Wikipedia: All Roads Lead to ... Philosophy?
At a recent LUG meeting, we were talking about various uses for web scraping, and someone brought up a Wikipedia game: start on any page, click on the first real link, then repeat on the page that comes up. The claim is that this chain always gets to Wikipedia's page on Philosophy.
We tried a few rounds, and sure enough, every page we tried did eventually get to Philosophy, usually via languages, which goes to communication, goes to discipline, action, intention, mental, thought, idea, philosophy.
It's a perfect game for a discussion of scraping. It should be an easy exercise to write a scraper to do this, right?

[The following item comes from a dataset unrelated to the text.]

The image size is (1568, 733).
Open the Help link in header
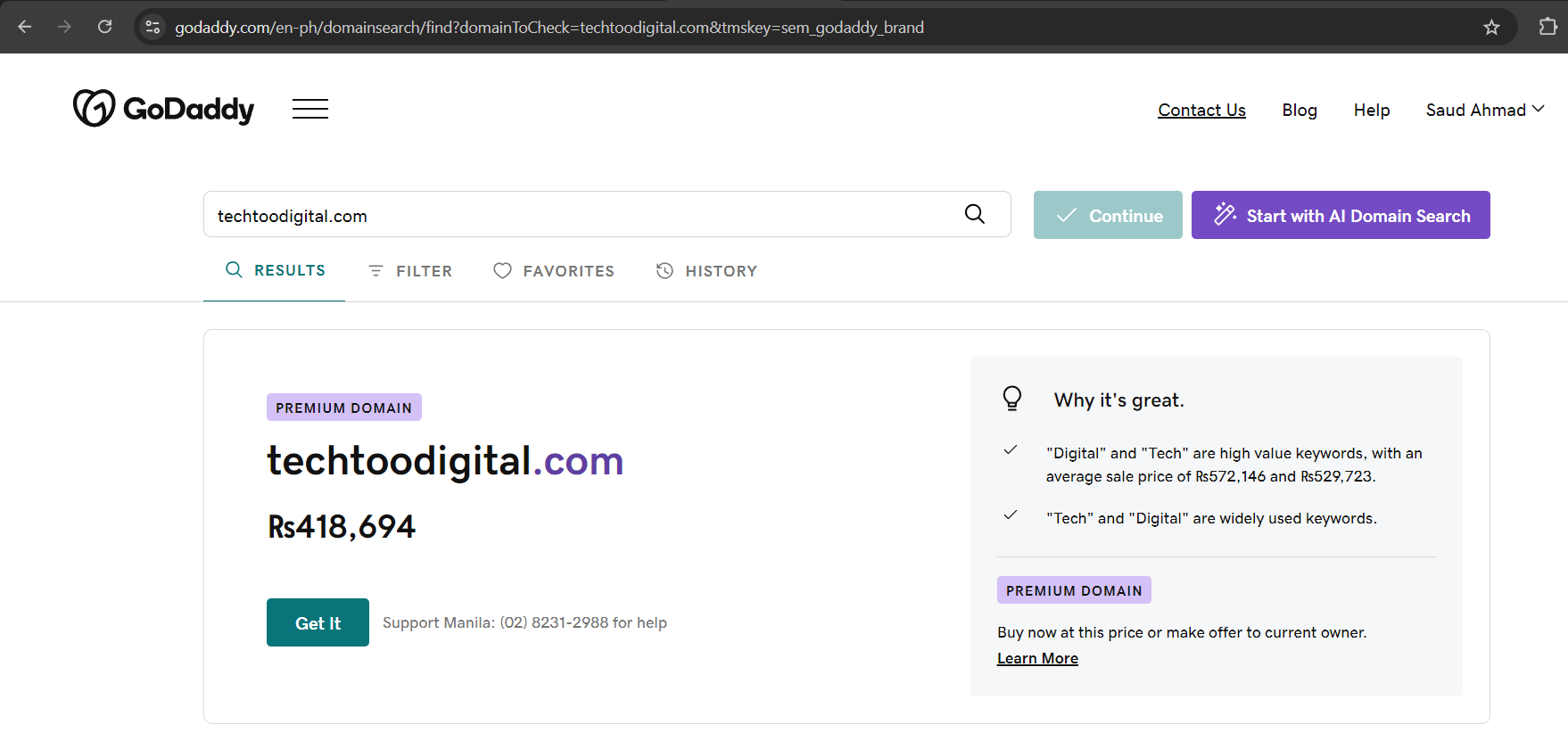click(x=1371, y=110)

Well, in that charming way of real-world programming, it's a trivial
exercise to fetch and scrape a wikipedia page and find the first
<a href="">
... but it quickly inflates as you
try to define the real "first link". Obviously you don't want the
links in the sidebar (the first link is always
"/wiki/Wikipedia:Protection_policy#pending"), or
disambiguation link, or links to numbered footnotes, or ...
you get the idea.
Which makes it a perfect scraping exercise, because web scraping, in the real world, almost always becomes a question of which parts of the page are important, and how to find the most reliable way of identifying them.

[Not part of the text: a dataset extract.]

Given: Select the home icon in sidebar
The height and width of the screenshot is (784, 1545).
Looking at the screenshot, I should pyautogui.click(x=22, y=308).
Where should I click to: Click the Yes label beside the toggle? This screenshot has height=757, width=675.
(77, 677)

And it's almost always a value judgement. For instance, if you start
on a page like "horse" or "dog", the first real link is "domesticated",
which takes you to "Charles Darwin", and on his page, after his name
is a list of honorifics: Charles Robert Darwin FRS FRGS FLS FZS.
So is FRS the first real link, or should you skip the honorifics
and go on to naturalist? I think most people would choose
the latter; so you need to look at those honorifics and find
something special about them that makes them skippable.
Turns out they're inside a
<span class="noexcerpt nowraplinks" ...>
,
so you can ignore them by skipping anything inside such a span.
Anyway, it's a fun exercise, and a good introduction to scraping, and Python's BeautifulSoup module (which I was recommending to the folks at the LUG meeting) handles it quite well.
I won't go over the code, but if you want to see it, it's at wikifollow.py.
The guy who originally brought this up said that at one point he had written code to take the results and run them through graphviz, so you could see the structure of articles visually. That sounded really fun, but I haven't yet managed to persuade him to send me the code for the graphs. I'll keep trying.
Ch-ch-ch-changes
This all happened maybe a month and a half ago. As far as I know, the original game dates back several years. But as I was writing up this article, I discovered something amusing: it's no longer true that Wikipedia articles lead to Philosophy!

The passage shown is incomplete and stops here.